Je suis un peu triste de ne plus savoir ce qui se passe en Hollande. Quand je suis partie, on étoit entre la paix et la guerre. C’étoit le pas le plus important où la France se soit trouvée depuis très-longtemps. Les intérêts particuliers s’y rencontrent avec ceux de l’État.

Adieu donc, ma chère enfant ; j’espère que je trouverai de vos nouvelles à Lyon. Vous êtes très-obligée à notre cher abbé et à la Mousse ; à moi point du tout.

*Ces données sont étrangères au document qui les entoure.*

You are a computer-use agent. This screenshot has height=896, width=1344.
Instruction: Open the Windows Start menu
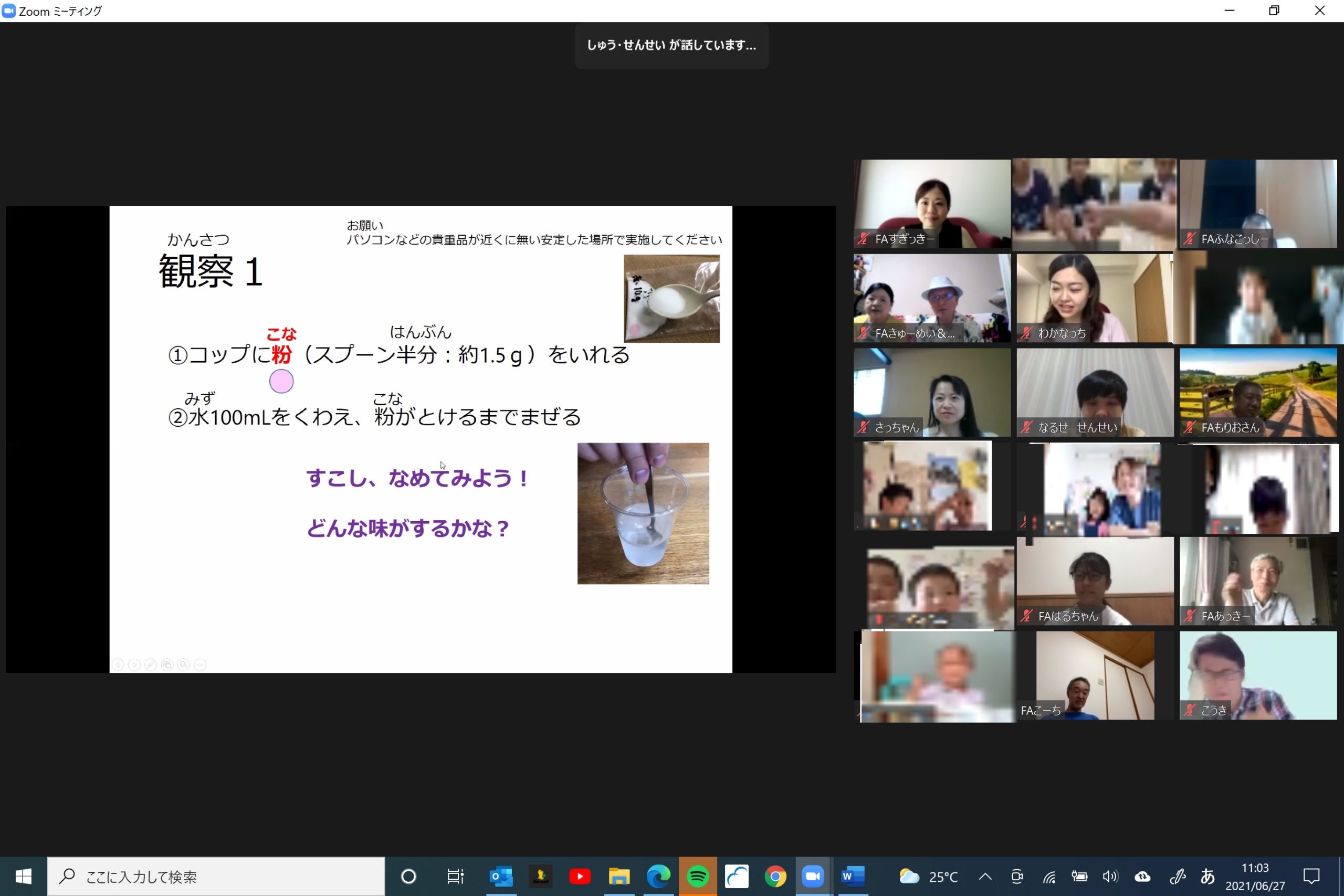point(24,876)
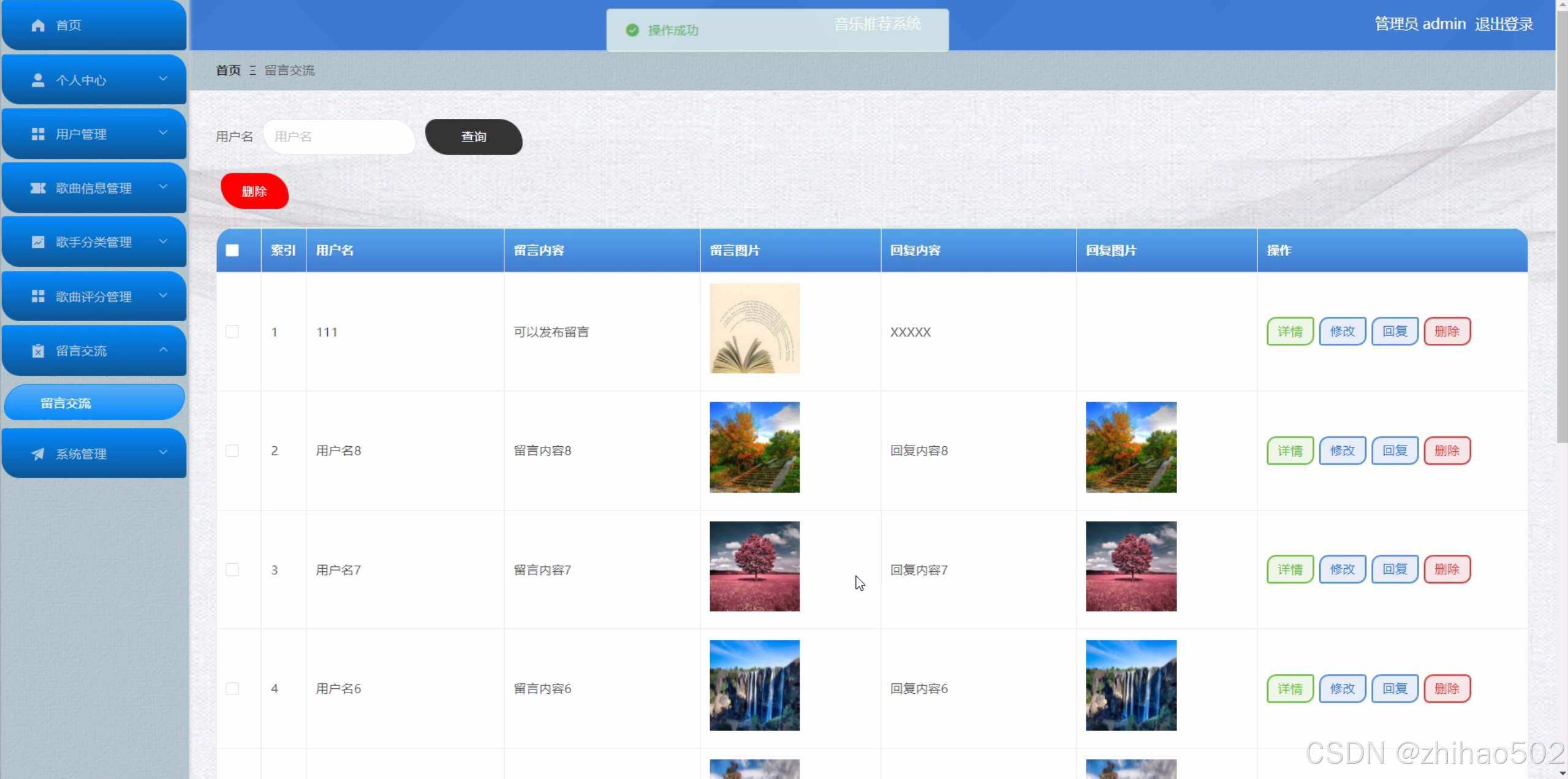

  1. Lettre 298. — 1. À quarante-deux lieues de Paris, et à trente-deux de Montjeu, d’où est datée la lettre suivante. Comme dans son voyage de Bretagne, Mme de Sévigné faisait dix à douze lieues par jour ; par eau, sur le Rhône du moins, elle alla plus vite (voyez la note de la lettre du 27 juillet suivant). Elle se reposa à Montjeu et à Lyon : en tout elle mit dix-sept jours à franchir la distance de cent cinquante-six lieues et demie, qui sépare Paris de Grignan. Voyez Walckenaer, tome IV, p. 200.
  2. 2. Le Virgile travesti de Scarron avait paru en 1653. En 1668 on en publia une édition qui se joint à la collection des Elzévirs (deux parties en un volume petit in-12).
  3. 3. Dans la fidèle et poétique traduction d’Annibal Caro : Eneide di Virgilio, tradotta in versi sciolti, Venise, Juntes, 1581, in-4o. Une des plus belles réimpressions est celle de Trévise, 1603.